1. History of the provision
2. Meaning and purpose of the provision
3. Problems concerning the provision

ARTICLE 63

(1) The seller may fix an additional period of time of reasonable length for performance by the buyer of his obligations.

(2) Unless the seller has received notice from the buyer that he will not perform within the period so fixed, the seller may not, during that period, resort to any remedy for breach of contract. However, the seller is not deprived thereby of any right he may have to claim damages for delay in performance.

1. History of the provision

     1.1. - Provisions analogous to Article 63 are found in Article 62(2) and Article 66(2) of ULIS, which read, respectively:

Article 62(2):

Where the failure to pay the price at the date fixed does not amount to a fundamental breach of contract, the seller may grant to the buyer an additional period of time of reasonable length. If buyer has not paid the price at the expiration of the additional period, the seller may either require the payment of the price by the buyer or, provided that he does so promptly, declare the contract avoided.

Article 66(2):

Where the failure to take delivery of the goods does not amount to a fundamental breach of the contract, the seller may grant to the buyer an additional period of time of reasonable length.

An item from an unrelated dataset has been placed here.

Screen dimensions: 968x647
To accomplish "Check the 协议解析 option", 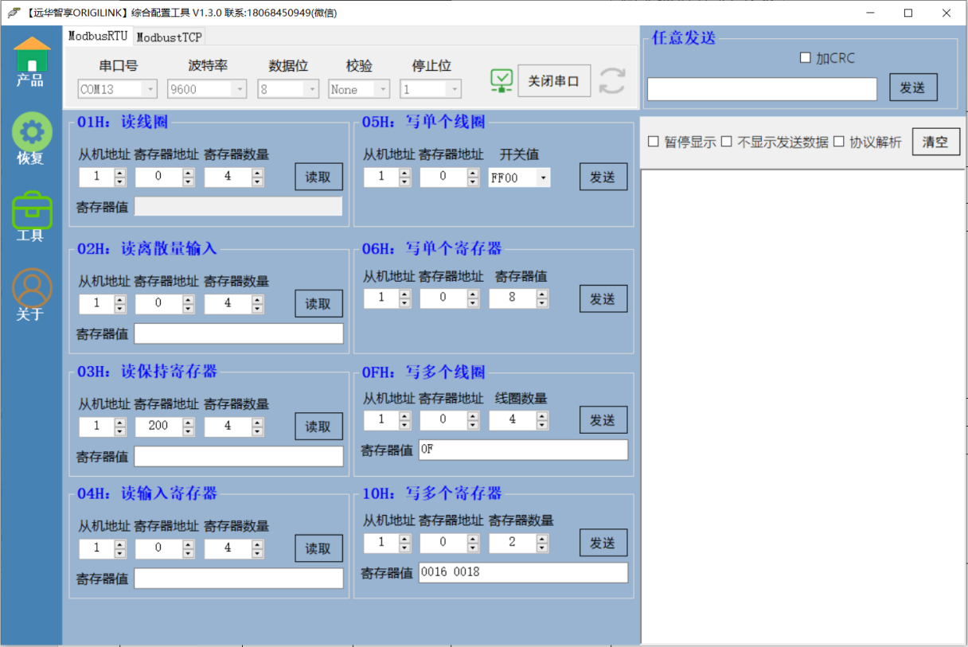I will 838,142.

If the buyer has not taken delivery of the goods at the expiration of the additional period, the seller may declare the contract avoided, provided that he does so promptly.

     1.2. - Article 63 of the Convention differs substantially from Articles 62(2) and 66(2) of ULIS. The main differences are the following. [page 456]

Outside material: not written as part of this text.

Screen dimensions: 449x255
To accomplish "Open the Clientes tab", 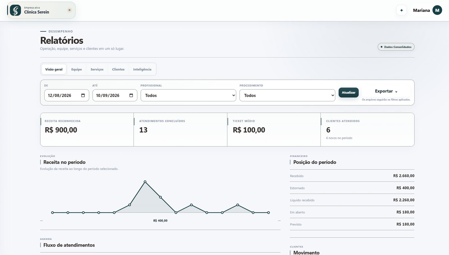I will tap(118, 69).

  1. Article 63 of the Convention concerns all kinds of the buyer's breach of contract (but see §§ 3.1. et seq., infra). Article 62(2) and 66(2) of ULIS distinguished expressly between failure to pay the price and failure to take delivery and limited the seller's right to grant the buyer an additional period of time to breaches involving failure to pay and failure to take delivery only.

  2. Under Articles 62(2) and 66(2) of ULIS the seller had the right to grant the buyer an additional period of time only if the buyer's breach of contract did not amount to a fundamental breach. There is no such limitation of the seller's right in the Convention.

  3. ULIS did not provide for notice by the buyer that he will not perform the additional period of time.

  4. In contradistinction to Article 63 of the Convention, neither Article 62(2) nor Article 66(2) of ULIS expressly declares any inconsistency with other remendies during the additional period of time. Such an inconsistency tacitly flows, however, from the second sentence of Article 62(2) and from Article 66(2).

  5. Article 66 of the Convention does not require the seller to declare the contract avoided promptly. This limitation of the seller's right to avoid the contract after the expiration of the additional period of time granted the buyer is found in Article 64(2)(b)(ii) of the Convention.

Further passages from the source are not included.